Sirius XM heads into its July 30 earnings with short interest climbing back toward a one-month high and options traders showing their most defensive posture in weeks — a cautious setup for a stock that has nonetheless rallied 14% over the past month.
The sharpest signal this week comes from short interest, which has jumped roughly 29% over the past month to around 37.7 million shares. The move is not subtle. Estimated short positions were running near 28–29 million shares through most of May. They stepped up in two distinct waves — first around mid-June, then again in early July — suggesting this is deliberate conviction-building rather than drift. The cost to borrow remains low at 0.61%, so the barrier to adding shorts is minimal. Borrow availability at 147% is in normal territory, meaning there is no shortage of shares to lend and no squeeze pressure building in the lending market.
Options positioning has quietly become more defensive than usual. The put/call ratio has climbed to 0.48, about 1.6 standard deviations above its 20-day average of 0.45 — not extreme, but the highest it has run in recent weeks. The 52-week range on the PCR runs from 0.25 to 0.64, so current readings sit well above mid-range. That points to incremental hedging activity ahead of the earnings print, rather than outright bearish conviction from options desks.

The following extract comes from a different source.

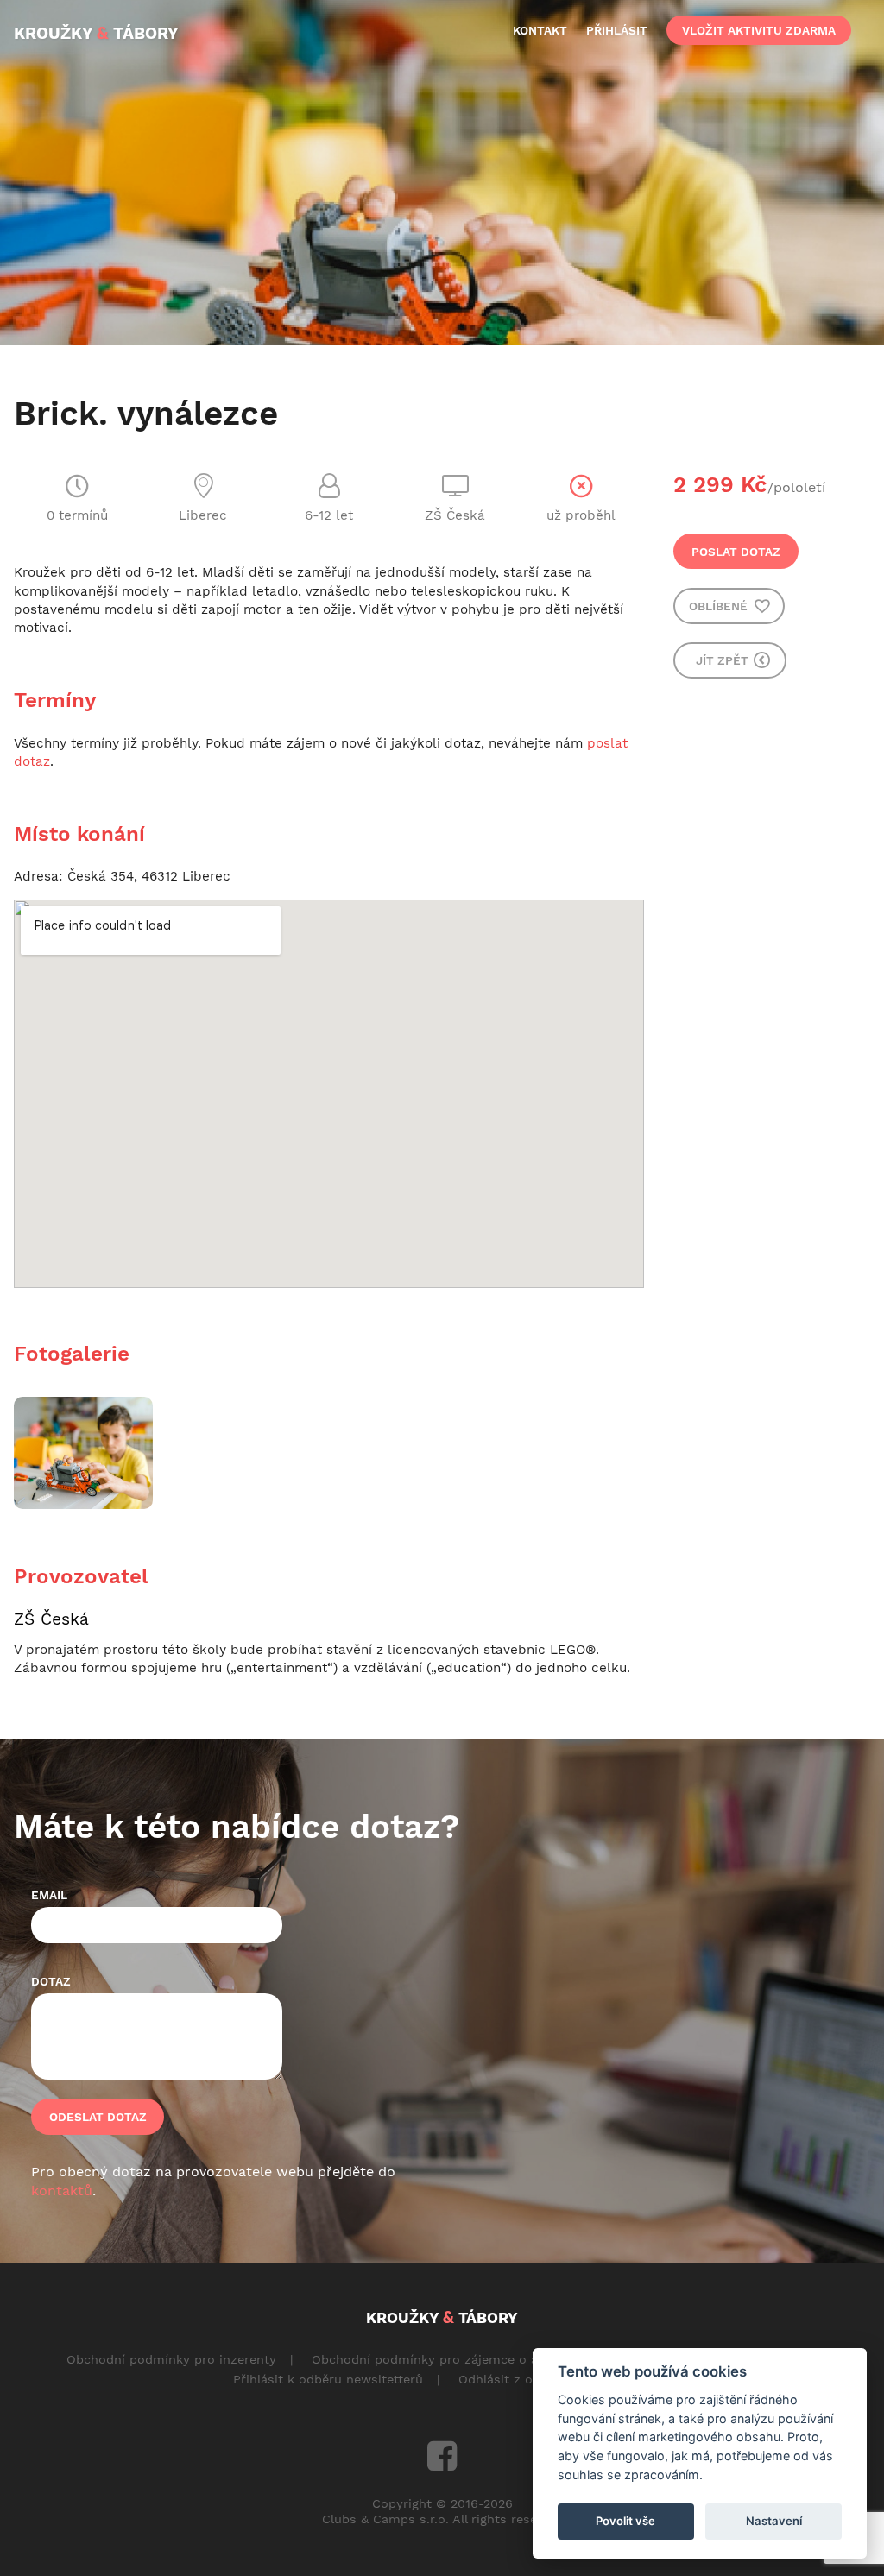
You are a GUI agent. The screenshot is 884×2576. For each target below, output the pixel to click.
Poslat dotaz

The Street remains divided, and the target dispersion tells the story clearly. Rosenblatt holds a $45 buy target (trimmed marginally from $46 in May), while Citigroup's sell rating carries a $22 target — a spread that neatly brackets the current $30.71 price. JP Morgan sits in the middle at Neutral with a $26 target raised from $24. The consensus mean of $28 is modestly below where the stock trades now, which is itself notable given the recent rally. Bears lean on the structural case: satellite radio subscribers continue to shrink, and Pandora has not plugged the gap. Bulls point to strong cash flow, Berkshire Hathaway's 37% anchor stake — held flat at 124.8 million shares through Q1 — and new revenue avenues including YouTube audio ad inventory. The ORTEX short score sits at 70.3, ranking in the 6th percentile for short score among peers, suggesting the positioning profile is already well-elevated relative to the broader universe. The EV/EBITDA of 7.4x and P/E of 8.7x make the valuation look undemanding, but both reflect the market's skepticism about whether earnings hold at current levels.
Berkshire's frozen stake is the most interesting institutional data point. The firm has not moved its 37% position since Q1, and its last reported activity was a cluster of purchases made in late July and early August 2025 at prices around $21. With the stock now at $30.71, Berkshire is sitting on a meaningful paper gain — but has shown no sign of trimming. John Malone, by contrast, reduced his holding by around 3.7 million shares as of April. That divergence between the passive anchor and an active insider selling into strength is worth tracking.
The two most recent earnings prints offer limited pattern clarity. The May 28 release produced a muted -0.5% day-one move but a -6.3% five-day drift. The April 30 print went the other way, with a +1.7% next-day pop that quickly faded to flat over the week. Neither reaction was dramatic, which makes pre-earnings positioning harder to read as a directional signal.
What to watch into July 30: whether the subscriber trajectory for the companion and family plans shows enough momentum to challenge the bear case on net additions, and whether the short interest, which has spent six weeks building quietly to a new high, begins to unwind or extend further as the print approaches.